In 1963, Dr. Martin Luther King Jr. shared with the world his dream of a colorblind society — one that focuses on his children’s character, not on their complexion. America has come closer to realizing King’s vision. But segregation and discrimination remain.

The personal-finance website WalletHub measured the gaps between blacks and whites across 23 indicators of equality and integration in each of the 50 states and the District of Columbia. The data set ranges from median annual income to standardized-test scores to voter turnout.

The report examines the differences between only blacks and whites in light of the high-profile cases that sparked the Black Lives Matter movement and the holiday honoring King, who played a prominent role in the civil rights movement to end segregation and discrimination against blacks.

One ranking measures the current integration levels of whites and blacks. South Carolina ranks 34th.

Breaking that down, the state is 24th in employment and wealth, and 19th in social and civic engagement, but 44th in education and 47th in health.

In a separate ranking of states’ racial progress levels achieved over time, South Carolina is 21st: No. 9 in employment and wealth, No. 34 in education, No. 14 in social and civic engagement, and No. 36 in health.

For the record, the states that rank highest as most racially integrated are Hawaii, New Mexico, Kentucky, Arizona and Texas. The worst is District of Columbia, followed by Wisconsin, Minnesota, Vermont and South Dakota. Among South Carolina’s neighbors, Georgia is No. 11 and North Carolina is 18th.

In progress over time, Wyoming is best, followed by Texas, Georgia, New Mexico and Maryland. North Carolina ranks 14th. Maine is last.

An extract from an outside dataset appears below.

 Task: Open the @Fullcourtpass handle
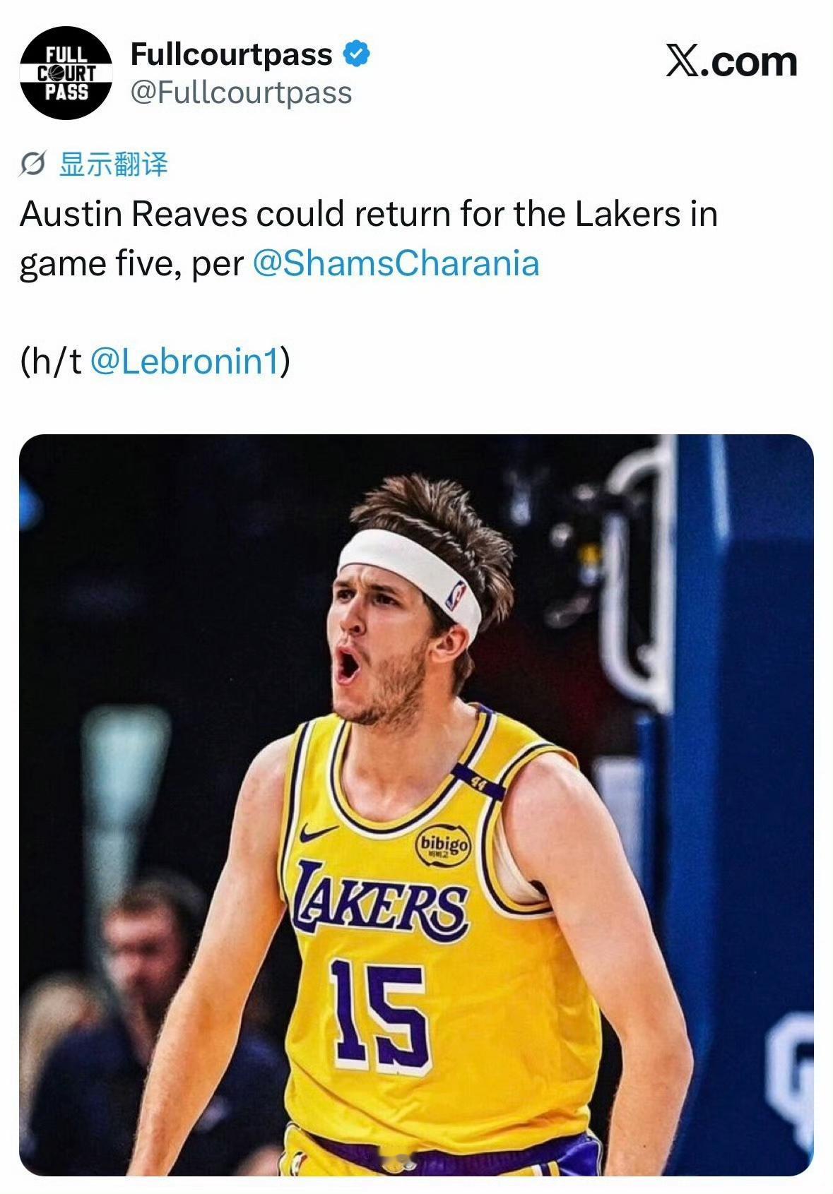coord(241,92)
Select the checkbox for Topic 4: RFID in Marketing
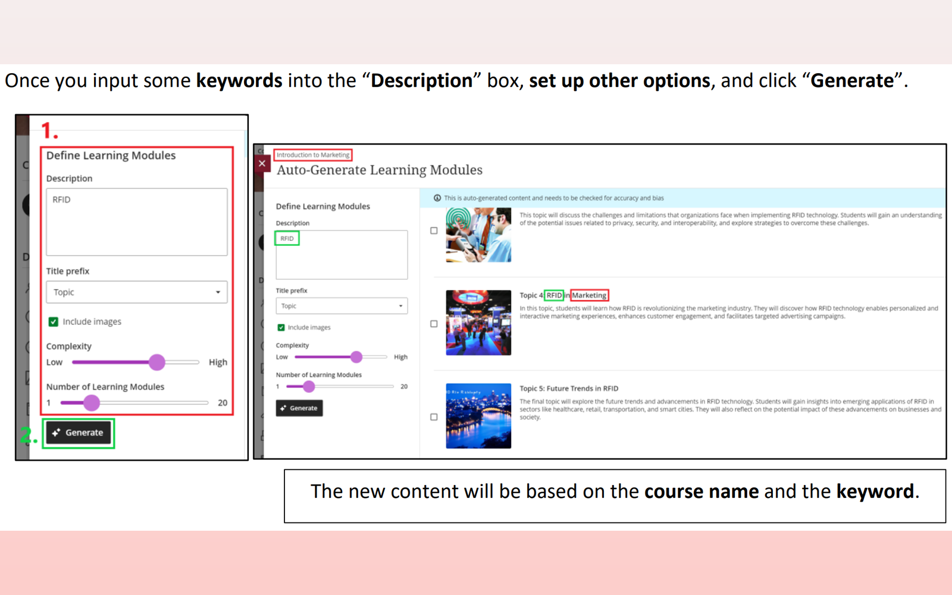The height and width of the screenshot is (595, 952). point(434,323)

So what should be taken away from the report on Martin Luther King Jr.’s birthday and 50 years after his death in 1968?

The world is a very different place with measures of race relations and racism different than a half-century ago. As the narrative accompanying the WalletHub survey states: “It’s important to recognize the racial harmony we’ve achieved — in our workplaces, in our schools, in our voting booths.”

But as the rankings indicate and people should realize without a study, the colorblind society envisioned by King remains a goal. In viewpoint alone, there is a tremendous gap between blacks and whites.

According to a survey by the Pew Research Center cited by WalletHub, 92 percent of blacks say “whites benefit a great deal or a fair amount from advantages that blacks do not have.” By contrast, only 46 percent of whites agree with that statement.

Whether perception is reality is not as important as addressing issues and problems. The WalletHub study only reinforces what South Carolinians and our leaders know from other measures: The education and health of the state’s people are not what they should be. Political divisions aside, finding common ground to make improvement is a priority and must be treated by our leaders as such.